◆ **DO THIS**
Retype the stretch of the listing below from its first line through the line containing "click(400, 715)", leaving the pictures out.

◆ **ITEMS**
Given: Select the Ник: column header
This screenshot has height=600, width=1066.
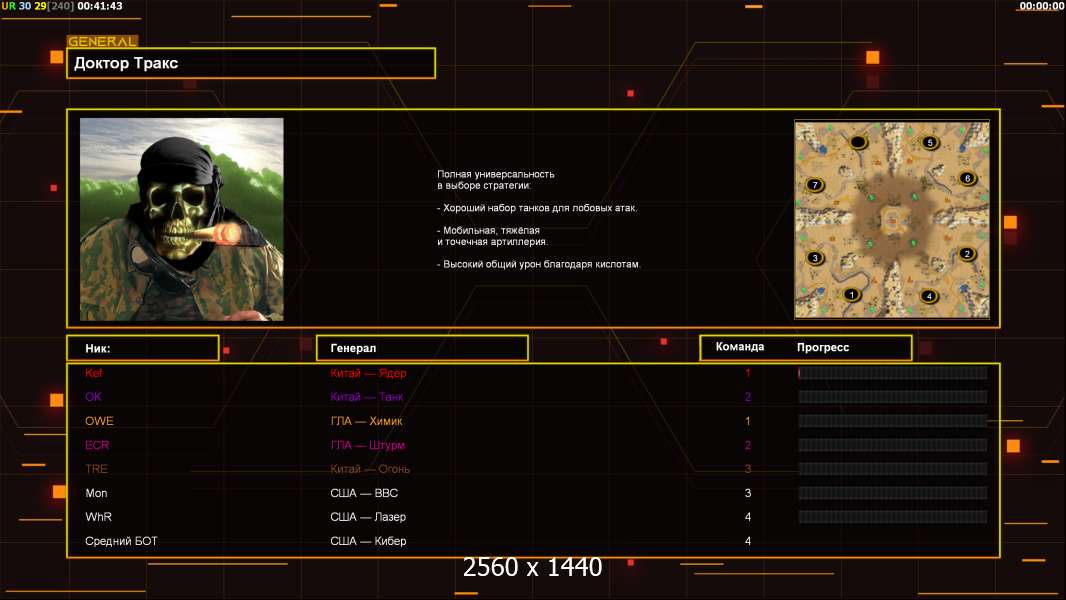Looking at the screenshot, I should 142,348.

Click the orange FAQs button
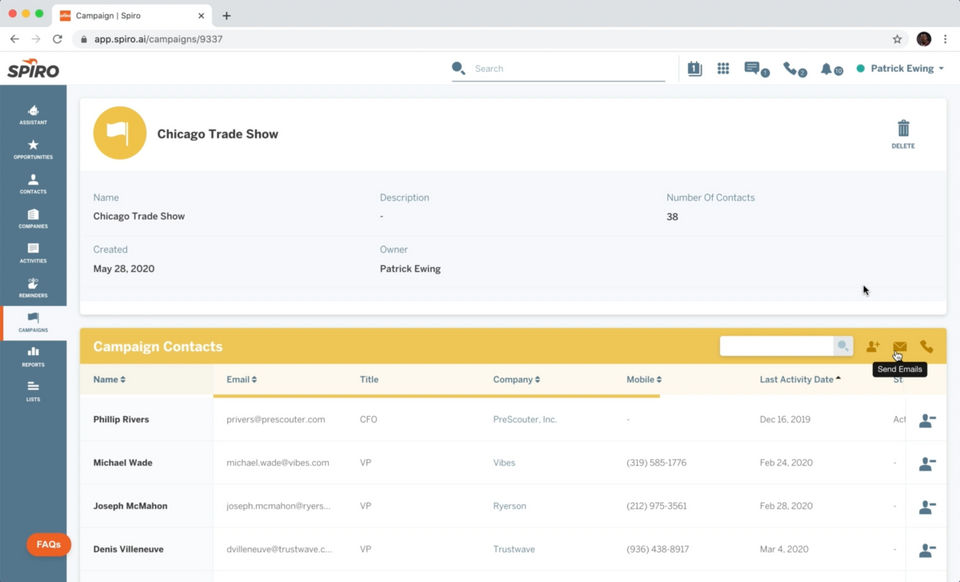click(48, 545)
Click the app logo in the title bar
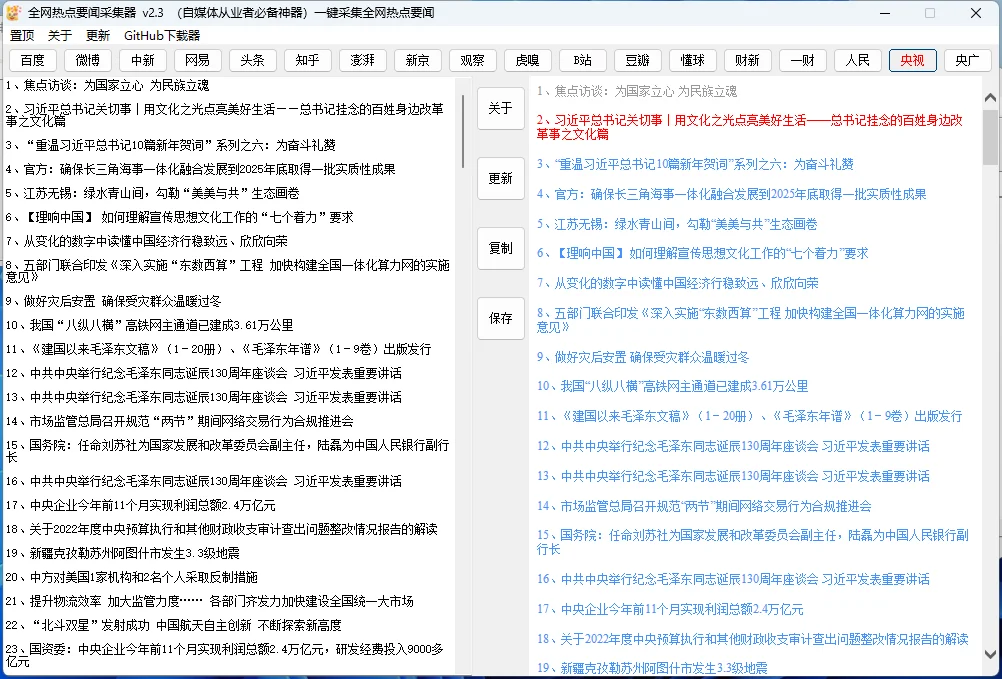1002x679 pixels. 14,12
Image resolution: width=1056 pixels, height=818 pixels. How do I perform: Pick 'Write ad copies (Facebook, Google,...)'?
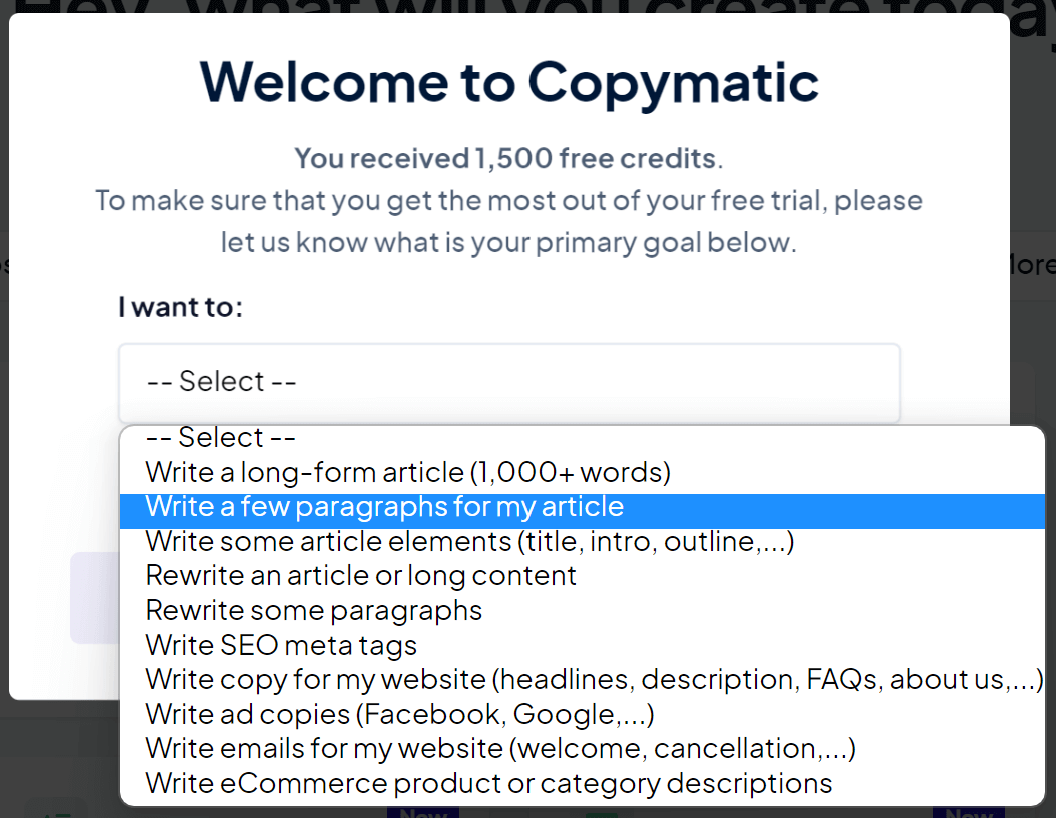click(400, 715)
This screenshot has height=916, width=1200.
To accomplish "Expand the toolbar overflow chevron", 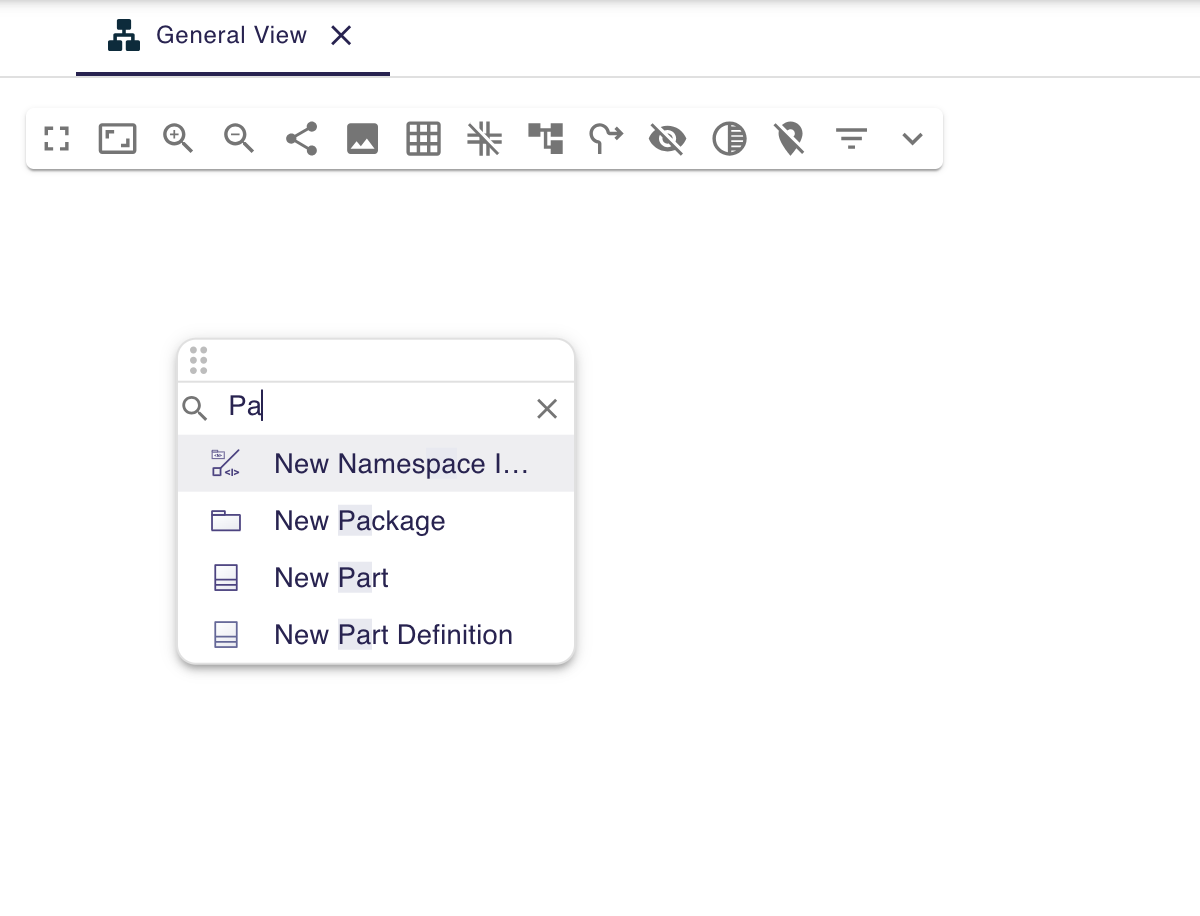I will (x=912, y=139).
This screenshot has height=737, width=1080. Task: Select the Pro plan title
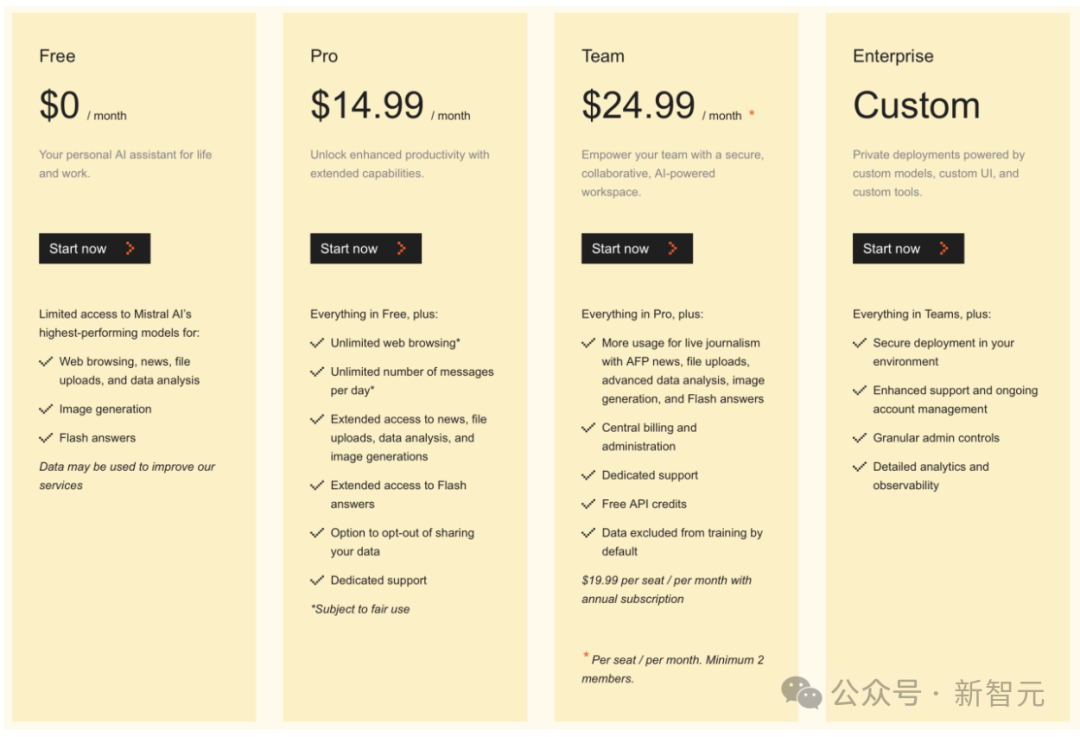324,56
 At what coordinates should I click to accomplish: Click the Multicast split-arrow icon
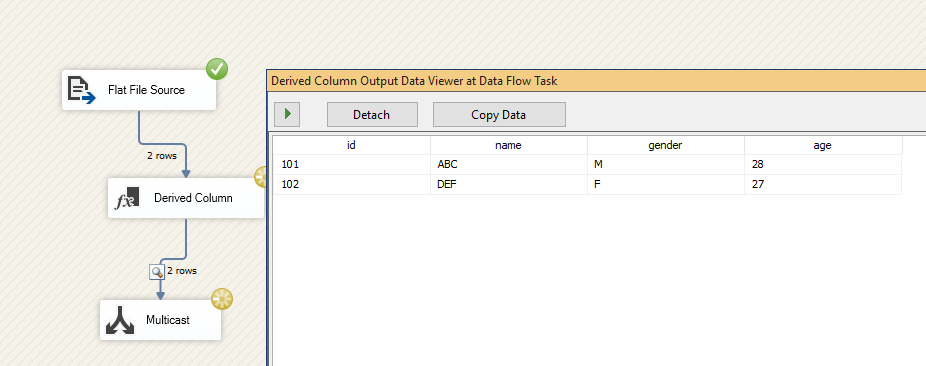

◆ **ANSWER TO THE TASK**
Given: Select the Ник: column header
This screenshot has height=600, width=1066.
Looking at the screenshot, I should 142,348.

Click the orange FAQs button
click(48, 545)
Click the app logo in the title bar
1002x679 pixels. 14,12
Image resolution: width=1056 pixels, height=818 pixels. How do I perform: Pick 'Write ad copies (Facebook, Google,...)'?
click(400, 715)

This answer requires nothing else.